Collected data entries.
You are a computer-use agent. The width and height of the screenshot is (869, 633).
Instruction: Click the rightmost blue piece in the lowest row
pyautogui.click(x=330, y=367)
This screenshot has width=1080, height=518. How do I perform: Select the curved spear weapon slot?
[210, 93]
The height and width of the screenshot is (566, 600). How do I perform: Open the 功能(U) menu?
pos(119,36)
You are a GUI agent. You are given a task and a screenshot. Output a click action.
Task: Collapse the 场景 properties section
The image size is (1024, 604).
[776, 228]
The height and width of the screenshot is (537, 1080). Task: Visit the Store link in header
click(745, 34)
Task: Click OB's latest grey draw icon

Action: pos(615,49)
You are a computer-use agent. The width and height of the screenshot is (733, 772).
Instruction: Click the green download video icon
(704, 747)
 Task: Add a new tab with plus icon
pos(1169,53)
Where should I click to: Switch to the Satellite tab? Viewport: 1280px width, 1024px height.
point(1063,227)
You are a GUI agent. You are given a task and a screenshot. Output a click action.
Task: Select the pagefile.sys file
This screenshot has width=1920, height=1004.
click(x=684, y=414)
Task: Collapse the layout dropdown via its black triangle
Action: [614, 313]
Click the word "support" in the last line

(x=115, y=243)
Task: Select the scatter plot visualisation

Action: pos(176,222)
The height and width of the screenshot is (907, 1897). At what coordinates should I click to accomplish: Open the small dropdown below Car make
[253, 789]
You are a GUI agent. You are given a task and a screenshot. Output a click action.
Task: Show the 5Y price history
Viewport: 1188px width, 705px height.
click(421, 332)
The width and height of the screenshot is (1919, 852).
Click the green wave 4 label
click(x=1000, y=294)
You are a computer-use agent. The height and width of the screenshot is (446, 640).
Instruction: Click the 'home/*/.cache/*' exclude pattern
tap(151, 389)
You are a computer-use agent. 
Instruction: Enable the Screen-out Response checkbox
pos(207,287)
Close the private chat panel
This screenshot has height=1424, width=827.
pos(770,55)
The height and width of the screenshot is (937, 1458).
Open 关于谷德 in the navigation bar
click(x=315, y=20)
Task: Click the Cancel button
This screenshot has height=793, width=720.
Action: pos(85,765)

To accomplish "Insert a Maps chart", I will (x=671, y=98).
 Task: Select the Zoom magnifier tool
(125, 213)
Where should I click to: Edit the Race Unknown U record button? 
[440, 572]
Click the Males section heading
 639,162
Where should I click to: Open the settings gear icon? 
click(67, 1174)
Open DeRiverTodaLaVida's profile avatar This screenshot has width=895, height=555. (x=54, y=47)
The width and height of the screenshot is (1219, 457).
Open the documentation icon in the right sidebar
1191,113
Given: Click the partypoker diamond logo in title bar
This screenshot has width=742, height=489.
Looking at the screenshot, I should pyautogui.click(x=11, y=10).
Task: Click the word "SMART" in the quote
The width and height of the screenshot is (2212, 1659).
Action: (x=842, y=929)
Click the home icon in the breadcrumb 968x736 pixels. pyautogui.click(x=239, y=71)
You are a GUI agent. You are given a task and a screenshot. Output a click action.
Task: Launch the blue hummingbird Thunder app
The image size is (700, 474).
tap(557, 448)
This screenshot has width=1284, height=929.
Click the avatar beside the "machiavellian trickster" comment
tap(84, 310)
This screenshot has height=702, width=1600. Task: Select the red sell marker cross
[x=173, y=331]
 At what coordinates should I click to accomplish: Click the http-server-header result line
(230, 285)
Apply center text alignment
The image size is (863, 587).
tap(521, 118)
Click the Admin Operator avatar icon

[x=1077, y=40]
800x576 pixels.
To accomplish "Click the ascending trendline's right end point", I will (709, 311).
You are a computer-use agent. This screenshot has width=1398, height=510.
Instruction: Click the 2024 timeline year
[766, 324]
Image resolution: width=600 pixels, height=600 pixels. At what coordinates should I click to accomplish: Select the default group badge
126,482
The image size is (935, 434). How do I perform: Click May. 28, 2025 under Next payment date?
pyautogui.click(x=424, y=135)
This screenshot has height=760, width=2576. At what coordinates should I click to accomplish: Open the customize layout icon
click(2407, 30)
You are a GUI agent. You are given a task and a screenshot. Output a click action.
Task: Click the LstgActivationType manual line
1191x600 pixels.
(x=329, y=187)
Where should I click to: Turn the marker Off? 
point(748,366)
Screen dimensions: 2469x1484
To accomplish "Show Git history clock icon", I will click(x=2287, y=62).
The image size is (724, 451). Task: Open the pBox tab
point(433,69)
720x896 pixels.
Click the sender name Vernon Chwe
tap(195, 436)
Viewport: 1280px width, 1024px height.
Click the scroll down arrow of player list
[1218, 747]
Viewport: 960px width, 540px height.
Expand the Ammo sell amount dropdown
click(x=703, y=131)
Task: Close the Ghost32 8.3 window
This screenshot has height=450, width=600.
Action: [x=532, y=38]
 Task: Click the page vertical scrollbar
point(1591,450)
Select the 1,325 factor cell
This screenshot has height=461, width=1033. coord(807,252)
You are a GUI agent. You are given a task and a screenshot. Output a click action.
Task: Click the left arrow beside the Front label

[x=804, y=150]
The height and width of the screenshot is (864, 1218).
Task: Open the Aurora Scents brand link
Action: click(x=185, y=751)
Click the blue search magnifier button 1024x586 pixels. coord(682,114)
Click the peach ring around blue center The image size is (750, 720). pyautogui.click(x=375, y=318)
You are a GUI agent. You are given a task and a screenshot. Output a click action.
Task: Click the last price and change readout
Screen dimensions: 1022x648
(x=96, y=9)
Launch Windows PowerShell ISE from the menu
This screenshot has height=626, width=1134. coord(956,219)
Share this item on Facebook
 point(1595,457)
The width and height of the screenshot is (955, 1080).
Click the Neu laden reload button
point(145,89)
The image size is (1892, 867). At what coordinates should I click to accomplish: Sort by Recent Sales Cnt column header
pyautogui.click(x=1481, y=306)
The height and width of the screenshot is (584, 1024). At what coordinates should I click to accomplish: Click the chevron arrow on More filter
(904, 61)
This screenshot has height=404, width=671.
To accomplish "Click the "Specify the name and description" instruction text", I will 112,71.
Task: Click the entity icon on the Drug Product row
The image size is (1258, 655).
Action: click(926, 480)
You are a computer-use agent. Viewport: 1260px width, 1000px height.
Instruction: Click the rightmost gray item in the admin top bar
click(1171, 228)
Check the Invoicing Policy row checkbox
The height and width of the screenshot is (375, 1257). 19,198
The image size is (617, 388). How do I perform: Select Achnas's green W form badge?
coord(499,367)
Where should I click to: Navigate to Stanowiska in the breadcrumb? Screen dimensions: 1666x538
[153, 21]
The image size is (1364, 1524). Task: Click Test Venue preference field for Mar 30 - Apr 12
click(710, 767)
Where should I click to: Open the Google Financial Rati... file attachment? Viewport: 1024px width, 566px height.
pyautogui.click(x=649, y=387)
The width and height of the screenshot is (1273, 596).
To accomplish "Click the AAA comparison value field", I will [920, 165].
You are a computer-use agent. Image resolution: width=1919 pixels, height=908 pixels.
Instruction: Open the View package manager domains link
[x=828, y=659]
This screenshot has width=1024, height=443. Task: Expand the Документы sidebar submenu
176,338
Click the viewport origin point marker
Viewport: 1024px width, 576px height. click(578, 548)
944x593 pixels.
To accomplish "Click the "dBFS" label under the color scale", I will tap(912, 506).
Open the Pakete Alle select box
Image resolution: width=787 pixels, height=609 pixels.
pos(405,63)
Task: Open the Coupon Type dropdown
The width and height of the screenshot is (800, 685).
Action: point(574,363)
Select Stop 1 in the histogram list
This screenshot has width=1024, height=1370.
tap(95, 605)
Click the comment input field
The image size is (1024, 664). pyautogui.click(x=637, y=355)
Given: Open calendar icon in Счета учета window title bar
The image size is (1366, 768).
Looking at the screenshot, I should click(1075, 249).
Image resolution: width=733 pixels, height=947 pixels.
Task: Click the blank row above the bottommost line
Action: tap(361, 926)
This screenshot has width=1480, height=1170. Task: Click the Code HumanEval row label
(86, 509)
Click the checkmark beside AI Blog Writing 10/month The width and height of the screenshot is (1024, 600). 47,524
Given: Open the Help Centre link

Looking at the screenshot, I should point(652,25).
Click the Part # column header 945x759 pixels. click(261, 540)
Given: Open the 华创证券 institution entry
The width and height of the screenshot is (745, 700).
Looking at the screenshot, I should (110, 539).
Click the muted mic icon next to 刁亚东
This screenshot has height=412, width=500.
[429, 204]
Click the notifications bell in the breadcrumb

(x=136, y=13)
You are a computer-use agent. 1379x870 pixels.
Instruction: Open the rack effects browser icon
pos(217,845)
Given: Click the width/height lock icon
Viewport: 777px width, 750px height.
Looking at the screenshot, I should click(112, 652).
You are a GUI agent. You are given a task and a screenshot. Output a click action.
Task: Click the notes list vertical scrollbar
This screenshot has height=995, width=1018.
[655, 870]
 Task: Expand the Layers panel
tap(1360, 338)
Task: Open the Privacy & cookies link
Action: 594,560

Goal of the exercise. Send back the lines of the records word for word, from the very first through the line containing "Task: Collapse the 场景 properties section".

Answer for this exercise.
You are a computer-use agent. The width and height of the screenshot is (869, 633).
Instruction: Click the rightmost blue piece in the lowest row
pyautogui.click(x=330, y=367)
This screenshot has width=1080, height=518. How do I perform: Select the curved spear weapon slot?
[210, 93]
The height and width of the screenshot is (566, 600). How do I perform: Open the 功能(U) menu?
pos(119,36)
You are a GUI agent. You are given a task and a screenshot. Output a click action.
Task: Collapse the 场景 properties section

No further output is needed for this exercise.